When People are Impulsive

making-your-own-decisionsIt is true.

Some people are slow to decide and slow to act.

Some groups are so afraid of making a mistake, they miss opportunity after opportunity to make a difference.

Some churches are so bogged down in committees they rarely take action.

There are some people, however, who seem to act impulsively with little thought.

Some people are impulsive with their words.  They say what they think and appear to have no filter.  Feelings are hurt and damage is done.

Some people are impulsive with money.  They spend first and think about their purchases later.

Some people are impulsive in their ministries.  In a sermon, a preacher suddenly makes a few unplanned, ill-timed remarks.  Is the Spirit prompting this?  Perhaps.  Yet, sometimes these remarks may be the product of impulsiveness.

Some churches are impulsive.  They have no real process for anything.  Consequently, the leaders frustrate the members of their congregations.

1.  A team of ministers and a group of elders discussed making a change that would impact the church.  They decided to sell their present building and move to another location.  They discussed this among themselves  for months.  Then one Sunday, they made an announcement regarding their decision to make this change.  There was tremendous push back which actually baffled the leadership group.  They could not figure out why people in the congregation seem agitated.  Yet, there was absolutely no process.

2.  One Sunday, a minister preaches a particularly difficult sermon.  He has been thinking about a particular passage and subject for the last two years.  He has reached a few conclusions about the interpretation of one particular Scripture that is quite different from what many in his congregation have heard before.  He preaches this sermon and later seems surprised at the questions being raised by a number of people who are deeply involved in the life of the church.  The reaction was not what he expected.  His response?  “I thought people here would be more open to God’s Word.”  Yet, he has been thinking about this subject for two years.  Those who heard the sermon had 25 minutes to process his thoughts.

3.  A group of church leaders decide to make some major changes to the congregation’s Sunday school.  This decision was made after the leadership team talked about the matter in a few elders’ meetings.  Yet, there was no real process involved.  The decision will impact teachers, Sunday school supervisors, children, visitors, and others.  Yet no one bothered to talk with other these people before it was announced.

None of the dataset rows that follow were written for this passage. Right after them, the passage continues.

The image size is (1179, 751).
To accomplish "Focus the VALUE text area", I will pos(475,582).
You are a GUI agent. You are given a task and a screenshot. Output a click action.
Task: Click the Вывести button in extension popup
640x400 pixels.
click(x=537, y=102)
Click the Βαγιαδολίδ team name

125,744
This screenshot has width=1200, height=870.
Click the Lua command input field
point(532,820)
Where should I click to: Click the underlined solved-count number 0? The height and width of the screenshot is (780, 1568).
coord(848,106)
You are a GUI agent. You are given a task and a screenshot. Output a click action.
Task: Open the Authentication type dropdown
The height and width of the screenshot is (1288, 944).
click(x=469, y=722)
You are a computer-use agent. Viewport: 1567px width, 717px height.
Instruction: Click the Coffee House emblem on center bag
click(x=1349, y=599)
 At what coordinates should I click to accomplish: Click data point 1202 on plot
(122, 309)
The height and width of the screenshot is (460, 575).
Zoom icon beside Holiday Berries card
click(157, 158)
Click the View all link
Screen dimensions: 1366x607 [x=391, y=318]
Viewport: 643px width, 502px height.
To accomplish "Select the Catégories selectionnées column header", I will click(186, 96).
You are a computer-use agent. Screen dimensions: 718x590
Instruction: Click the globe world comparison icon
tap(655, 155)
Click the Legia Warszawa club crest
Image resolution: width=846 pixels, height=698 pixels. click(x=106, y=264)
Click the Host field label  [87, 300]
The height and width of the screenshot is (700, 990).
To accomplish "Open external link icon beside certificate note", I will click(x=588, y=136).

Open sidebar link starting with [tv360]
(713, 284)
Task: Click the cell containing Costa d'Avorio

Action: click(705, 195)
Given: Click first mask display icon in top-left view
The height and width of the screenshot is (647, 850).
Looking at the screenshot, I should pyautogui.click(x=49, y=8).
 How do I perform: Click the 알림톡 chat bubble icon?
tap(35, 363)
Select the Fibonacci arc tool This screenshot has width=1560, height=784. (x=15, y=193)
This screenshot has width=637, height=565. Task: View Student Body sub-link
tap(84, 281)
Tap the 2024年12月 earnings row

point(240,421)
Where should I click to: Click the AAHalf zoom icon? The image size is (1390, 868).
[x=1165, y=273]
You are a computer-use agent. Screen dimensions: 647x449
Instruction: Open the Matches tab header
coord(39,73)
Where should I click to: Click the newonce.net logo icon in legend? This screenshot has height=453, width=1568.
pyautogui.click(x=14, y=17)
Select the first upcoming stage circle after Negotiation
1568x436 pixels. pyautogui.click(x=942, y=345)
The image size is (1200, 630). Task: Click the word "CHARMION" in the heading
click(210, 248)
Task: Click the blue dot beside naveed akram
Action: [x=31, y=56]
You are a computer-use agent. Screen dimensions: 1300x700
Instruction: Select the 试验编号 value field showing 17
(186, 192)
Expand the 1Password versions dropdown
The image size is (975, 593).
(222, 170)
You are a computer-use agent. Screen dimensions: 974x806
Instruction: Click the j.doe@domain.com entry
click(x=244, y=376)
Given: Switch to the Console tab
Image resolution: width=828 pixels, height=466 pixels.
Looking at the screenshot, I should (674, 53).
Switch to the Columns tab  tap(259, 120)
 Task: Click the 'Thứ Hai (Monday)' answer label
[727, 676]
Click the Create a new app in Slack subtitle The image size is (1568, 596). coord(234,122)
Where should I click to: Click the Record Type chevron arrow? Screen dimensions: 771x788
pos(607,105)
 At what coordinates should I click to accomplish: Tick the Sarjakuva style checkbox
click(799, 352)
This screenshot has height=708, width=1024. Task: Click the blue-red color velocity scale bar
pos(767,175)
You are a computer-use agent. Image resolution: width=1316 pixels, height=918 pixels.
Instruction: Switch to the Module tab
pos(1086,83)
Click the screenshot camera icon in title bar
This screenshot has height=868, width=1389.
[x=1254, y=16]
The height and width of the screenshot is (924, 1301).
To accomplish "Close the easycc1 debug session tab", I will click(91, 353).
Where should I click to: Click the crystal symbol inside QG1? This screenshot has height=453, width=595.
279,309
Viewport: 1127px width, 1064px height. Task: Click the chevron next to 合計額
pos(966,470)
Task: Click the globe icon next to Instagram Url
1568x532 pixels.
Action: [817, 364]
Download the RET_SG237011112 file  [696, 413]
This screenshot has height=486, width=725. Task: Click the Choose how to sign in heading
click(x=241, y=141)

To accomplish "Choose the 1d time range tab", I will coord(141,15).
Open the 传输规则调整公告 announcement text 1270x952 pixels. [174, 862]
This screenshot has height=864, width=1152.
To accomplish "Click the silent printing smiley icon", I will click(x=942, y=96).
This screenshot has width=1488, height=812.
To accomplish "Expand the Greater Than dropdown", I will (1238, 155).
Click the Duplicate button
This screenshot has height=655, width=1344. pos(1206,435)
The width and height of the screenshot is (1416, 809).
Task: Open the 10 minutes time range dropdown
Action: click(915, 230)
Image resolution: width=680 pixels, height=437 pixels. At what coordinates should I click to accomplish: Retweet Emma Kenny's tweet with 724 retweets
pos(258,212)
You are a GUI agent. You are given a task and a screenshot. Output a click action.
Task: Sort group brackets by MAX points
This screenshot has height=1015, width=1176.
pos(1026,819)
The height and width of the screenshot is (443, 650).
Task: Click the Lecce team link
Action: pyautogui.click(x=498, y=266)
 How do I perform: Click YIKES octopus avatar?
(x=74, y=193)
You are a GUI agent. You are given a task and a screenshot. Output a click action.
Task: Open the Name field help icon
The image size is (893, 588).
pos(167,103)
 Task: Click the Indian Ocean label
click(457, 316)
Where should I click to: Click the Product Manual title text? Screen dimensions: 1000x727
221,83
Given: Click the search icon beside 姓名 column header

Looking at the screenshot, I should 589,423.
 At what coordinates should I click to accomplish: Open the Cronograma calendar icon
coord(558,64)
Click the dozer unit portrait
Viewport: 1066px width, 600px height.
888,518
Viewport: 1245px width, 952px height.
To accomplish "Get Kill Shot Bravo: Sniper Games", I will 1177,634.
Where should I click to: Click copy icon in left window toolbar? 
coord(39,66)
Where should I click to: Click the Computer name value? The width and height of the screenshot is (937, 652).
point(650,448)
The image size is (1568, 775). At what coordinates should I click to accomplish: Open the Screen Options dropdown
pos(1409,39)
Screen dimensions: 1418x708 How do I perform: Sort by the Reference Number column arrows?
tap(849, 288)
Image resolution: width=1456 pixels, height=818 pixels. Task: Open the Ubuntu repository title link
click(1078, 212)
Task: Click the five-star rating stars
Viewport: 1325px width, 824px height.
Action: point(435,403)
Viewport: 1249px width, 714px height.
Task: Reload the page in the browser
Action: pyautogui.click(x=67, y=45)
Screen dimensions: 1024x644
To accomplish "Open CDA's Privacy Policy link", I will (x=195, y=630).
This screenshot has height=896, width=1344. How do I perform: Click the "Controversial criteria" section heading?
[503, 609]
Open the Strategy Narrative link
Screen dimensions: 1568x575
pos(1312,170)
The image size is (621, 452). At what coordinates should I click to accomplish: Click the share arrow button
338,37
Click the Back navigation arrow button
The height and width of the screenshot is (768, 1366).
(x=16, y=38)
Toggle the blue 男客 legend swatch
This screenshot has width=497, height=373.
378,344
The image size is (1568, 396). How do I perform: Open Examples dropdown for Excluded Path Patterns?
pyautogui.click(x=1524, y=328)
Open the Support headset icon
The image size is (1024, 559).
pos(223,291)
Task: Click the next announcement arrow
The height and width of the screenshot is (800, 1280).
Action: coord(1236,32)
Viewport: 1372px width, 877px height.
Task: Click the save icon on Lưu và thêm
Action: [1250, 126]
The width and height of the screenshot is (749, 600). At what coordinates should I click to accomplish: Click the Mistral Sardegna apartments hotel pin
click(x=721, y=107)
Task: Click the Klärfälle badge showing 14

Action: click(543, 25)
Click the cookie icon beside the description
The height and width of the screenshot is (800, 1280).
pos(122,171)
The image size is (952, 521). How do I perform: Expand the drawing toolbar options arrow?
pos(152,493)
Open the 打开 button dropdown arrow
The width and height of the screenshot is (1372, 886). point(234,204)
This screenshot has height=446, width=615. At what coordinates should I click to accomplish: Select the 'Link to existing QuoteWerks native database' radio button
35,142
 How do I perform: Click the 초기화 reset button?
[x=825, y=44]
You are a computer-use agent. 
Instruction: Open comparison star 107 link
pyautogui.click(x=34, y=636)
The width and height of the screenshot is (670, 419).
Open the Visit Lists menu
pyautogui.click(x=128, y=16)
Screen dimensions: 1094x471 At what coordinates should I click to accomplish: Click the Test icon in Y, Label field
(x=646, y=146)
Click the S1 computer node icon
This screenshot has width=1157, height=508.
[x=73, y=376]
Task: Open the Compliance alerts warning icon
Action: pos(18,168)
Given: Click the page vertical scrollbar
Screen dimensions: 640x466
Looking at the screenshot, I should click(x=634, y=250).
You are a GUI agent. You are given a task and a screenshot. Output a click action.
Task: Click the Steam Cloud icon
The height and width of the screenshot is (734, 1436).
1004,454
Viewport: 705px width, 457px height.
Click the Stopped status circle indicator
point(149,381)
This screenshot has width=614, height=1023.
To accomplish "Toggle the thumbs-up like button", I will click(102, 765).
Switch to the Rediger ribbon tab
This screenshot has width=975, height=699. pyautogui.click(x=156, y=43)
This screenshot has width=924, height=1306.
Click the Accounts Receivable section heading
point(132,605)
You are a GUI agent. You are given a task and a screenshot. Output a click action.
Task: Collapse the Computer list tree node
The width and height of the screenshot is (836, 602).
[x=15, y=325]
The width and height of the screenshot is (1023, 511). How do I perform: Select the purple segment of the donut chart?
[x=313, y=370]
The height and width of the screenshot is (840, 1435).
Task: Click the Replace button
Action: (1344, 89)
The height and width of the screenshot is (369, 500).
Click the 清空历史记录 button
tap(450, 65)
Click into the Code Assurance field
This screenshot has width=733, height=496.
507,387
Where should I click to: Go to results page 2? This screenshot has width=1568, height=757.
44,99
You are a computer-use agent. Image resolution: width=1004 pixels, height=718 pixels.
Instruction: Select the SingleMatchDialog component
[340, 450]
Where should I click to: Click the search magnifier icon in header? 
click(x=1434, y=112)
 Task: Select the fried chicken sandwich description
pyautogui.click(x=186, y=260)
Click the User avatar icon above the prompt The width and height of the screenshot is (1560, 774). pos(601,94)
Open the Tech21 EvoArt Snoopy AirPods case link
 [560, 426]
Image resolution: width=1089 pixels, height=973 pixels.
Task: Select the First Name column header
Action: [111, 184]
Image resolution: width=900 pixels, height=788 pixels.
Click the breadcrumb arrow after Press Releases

Some people and some churches are anything but impulsive.  They can be paralyzed with indecision, frustrating their families and their congregations.  Yet, some individuals and some leadership groups are much too quick to send someone to a microphone to make an announcement before doing the necessary hard work to process a possible decision.

Impulsive individuals and impulsive churches can move quickly.  Yet, long after the action is taken, they must now spend an enormous amount of time and energy cleaning up.

Neither indecision or impulsivity get an individual, group, or church very far down the road.  There are no shortcuts.  Determining the best process for a decision and then following through may actually get one down the road more quickly.